Stewardship. It’s a word that I have only ever heard used in churches– but it’s an important word, and a good one, so I’m sticking with it. I have a pretty good handle on what stewardship means– that the resources (church speak: “time, talents, and treasure”) I have are not my own, but rather that I must see them as God’s resources to be used not just for my benefit, but for the sake of the Gospel and the whole kingdom of God.
Churches have stewardship drives, where they talk about all the different ways good work is done in the congregation, community, and world because of the gifts of (you guessed it) “time, talents, and treasure” members share with the congregation. At their worst, these efforts are thinly-veiled pleas to help make up the budget, to pay the bills, to keep the lights on. At their best, these efforts make the connection between money and ministry, between tithing and transformation. Stewardship is not about how much we have, but about how we use what we do have. We can be faithful or foolish with much or little. (See Mt. 25:14-30)
I know how to talk about time and talents and treasures in regard to stewardship, and so do many other leaders. That connection has been made.
I would like to suggest another connection: that privilege and power are related to stewardship, as well. There has been a lot of talk about privilege in American culture lately. There is white privilege, male privilege, educational privilege, able-bodied privilege– the list goes on.
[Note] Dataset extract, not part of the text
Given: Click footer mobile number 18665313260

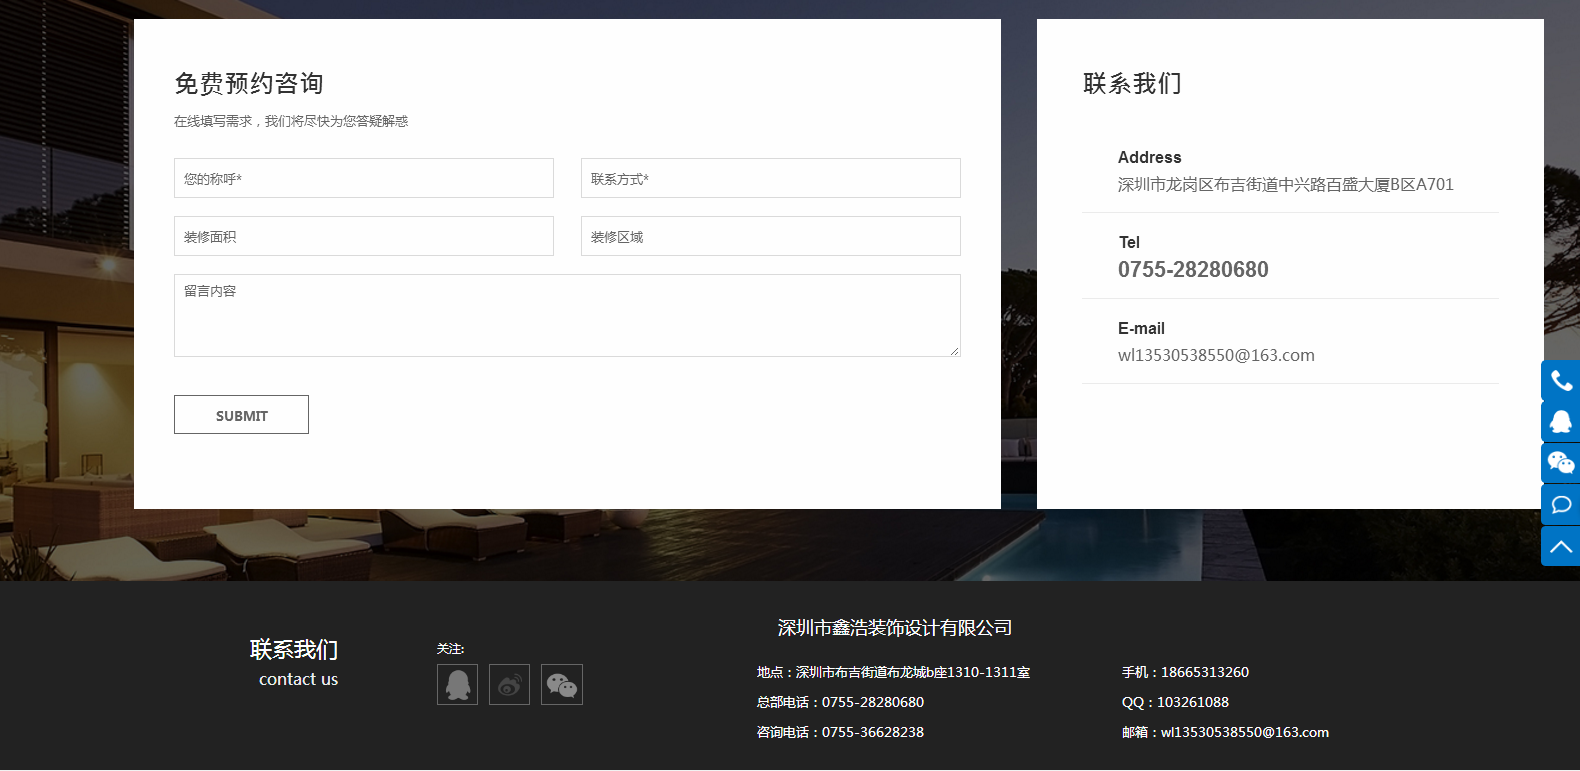Looking at the screenshot, I should [1204, 672].
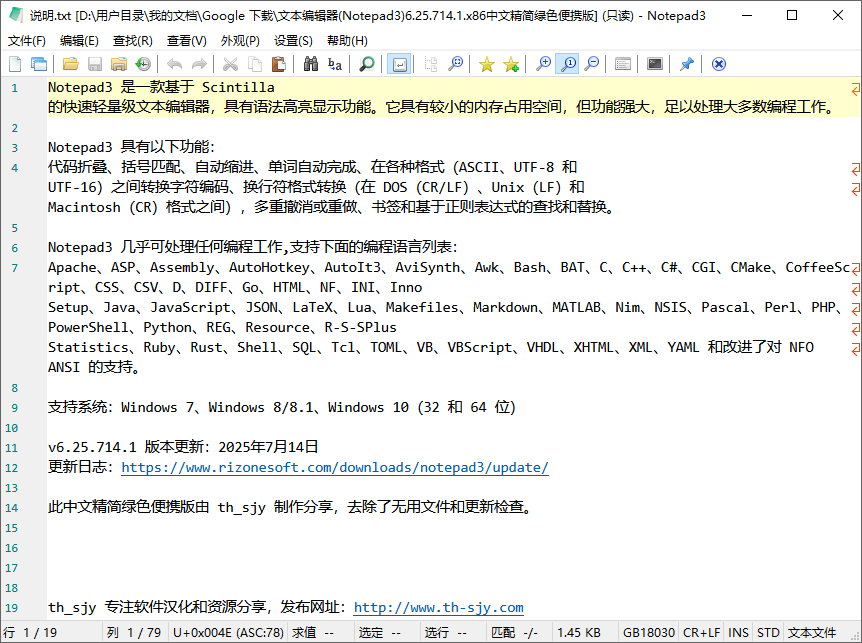Click the line 7 number in margin

(14, 267)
Most basically, we receive or are denied privilege based on whether or not the way we look and act fits in with the preferred majority ideal. This gets complicated, as, for instance, I experience privileges associated with being white and well-educated, but I am also denied privileges because I am female and have one arm.
People get touchy when we talk about privilege, in part because it can feel like an attack. It’s not my fault that I am white or female, so how can I be held accountable for the privilege that does or doesn’t come with those attributes?
What if, instead of judging ourselves based on whether or not we have a certain kind privilege or measuring how much we have, we looked at how we use whatever privilege and power we do have?
After all, someone could have one million dollars and use it more responsibly than someone with one hundred dollars. Or, perhaps the person with one hundred dollars might do more good than a dozen millionaires. It seems clear to me that privilege works in a similar way.
Rozella White, Program Director for Young Adult Ministries for the Evangelical Lutheran Church in America, today at #seiaftc defined power as “organized resources and organized people” to accomplish a desired goal. What else is that but stewardship? If I use my money well but waste my privilege on meaningless efforts, I have misused my own power.
Jesus said, “From everyone to whom much has been given, much will be required.” Being in a position of privilege is ultimately a position of responsibility, to use that privilege so that the kingdom of God might indeed draw near.